[llvm-bugs] [Bug 32047] New: Program compiled at -O2 results in an infinite loop (Induction Variable Simplification)
via llvm-bugs
llvm-bugs at lists.llvm.org
Thu Feb 23 11:30:27 PST 2017
https://bugs.llvm.org/show_bug.cgi?id=32047
Bug ID: 32047
Summary: Program compiled at -O2 results in an infinite loop
(Induction Variable Simplification)
Product: new-bugs
Version: trunk
Hardware: All
OS: All
Status: NEW
Severity: normal
Priority: P
Component: new bugs
Assignee: unassignedbugs at nondot.org
Reporter: rob.lougher at gmail.com
CC: llvm-bugs at lists.llvm.org
The following program is a reduced test-case from auto-generated code:
=============================== foo.cpp ===============================
extern "C" int printf(const char *, ...);
static void init(unsigned char pred, volatile void *data, unsigned size) {
unsigned char *bytes = (unsigned char *)data;
for (unsigned int i = 0; i != size; ++i) {
bytes[i] = pred + i;
}
}
int main() {
unsigned char alpha;
init(255, &alpha, sizeof(alpha));
int bravo = 1;
printf("pre-loop %d\n", bravo);
for (unsigned char i = 0; i < alpha; ++i) {
bravo = 2;
}
printf("post-loop %d\n", bravo);
}
struct Charlie_ {
Charlie_() { init(48, &*this, sizeof(*this)); }
unsigned int a;
} Charlie;
=======================================================================
If we compile this program with -O1 it terminates. At -O2, however, it hangs:
$ clang --version
clang version 5.0.0 (trunk 295990)
Target: x86_64-unknown-linux-gnu
Thread model: posix
$ clang foo.cpp -O1 -o foo && ./foo
pre-loop 1
post-loop 2
$ clang foo.cpp -O2 -o foo && ./foo
pre-loop 1
< HANG >
If we look at the assembly output it is obvious why the program hangs as the
loop in main() has been replaced by a jmp to itself:
main: # @main
pushq %rax
movl $.L.str, %edi
movl $1, %esi
xorl %eax, %eax
callq printf
.p2align 4, 0x90
.LBB0_1: # %for.cond
# =>This Inner Loop Header: Depth=1
jmp .LBB0_1
There are several steps involved in getting to this position. This is the IR
for main() after inlining of init(). The loop for.body.i is from init, and
for.cond/for.body is the loop in main:
======================================================
define i32 @main() local_unnamed_addr #0 {
entry:
%alpha = alloca i8, align 1
call void @llvm.lifetime.start(i64 1, i8* nonnull %alpha) #4
br label %for.body.i
for.body.i: ; preds = %for.body.i, %entry
%indvars.iv.i = phi i64 [ 0, %entry ], [ %indvars.iv.next.i, %for.body.i ]

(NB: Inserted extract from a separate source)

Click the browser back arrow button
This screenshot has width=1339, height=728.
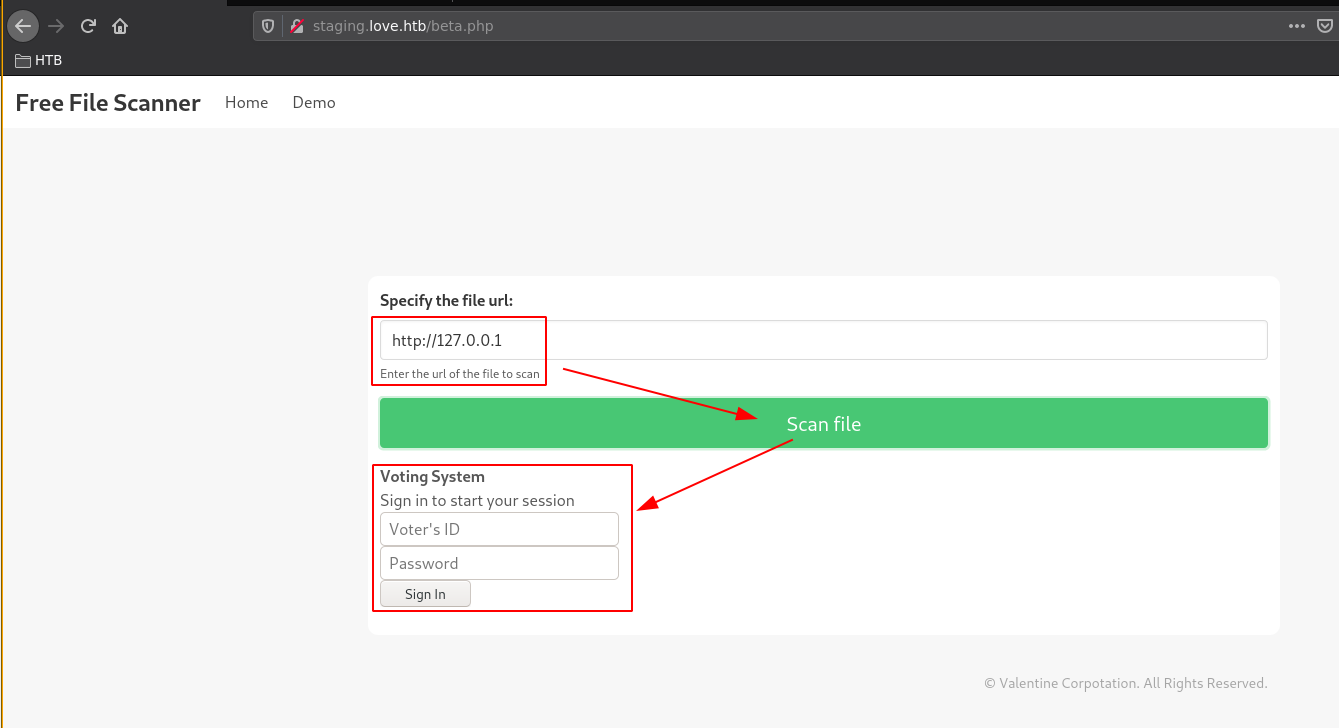[22, 26]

%0 = trunc i64 %indvars.iv.i to i8
%add.i = add i8 %0, -1
store i8 %add.i, i8* %alpha, align 1, !tbaa !2
%indvars.iv.next.i = add nuw nsw i64 %indvars.iv.i, 1
%cmp.i = icmp eq i64 %indvars.iv.i, 0
br i1 %cmp.i, label %_ZL4inithPVvj.exit, label %for.body.i
_ZL4inithPVvj.exit: ; preds = %for.body.i
%call = tail call i32 (i8*, ...) @printf(i8* getelementptr inbounds ([13 x
i8], [13 x i8]* @.str, i64 0, i64 0), i32 1)
br label %for.cond
for.cond: ; preds = %for.body,
%_ZL4inithPVvj.exit
%bravo.0 = phi i32 [ 1, %_ZL4inithPVvj.exit ], [ 2, %for.body ]
%i.0 = phi i8 [ 0, %_ZL4inithPVvj.exit ], [ %inc, %for.body ]
%1 = load i8, i8* %alpha, align 1, !tbaa !2
%cmp = icmp ult i8 %i.0, %1
br i1 %cmp, label %for.body, label %for.cond.cleanup
for.cond.cleanup: ; preds = %for.cond
%bravo.0.lcssa = phi i32 [ %bravo.0, %for.cond ]
%call2 = tail call i32 (i8*, ...) @printf(i8* getelementptr inbounds ([14 x
i8], [14 x i8]* @.str.1, i64 0, i64 0), i32 %bravo.0.lcssa)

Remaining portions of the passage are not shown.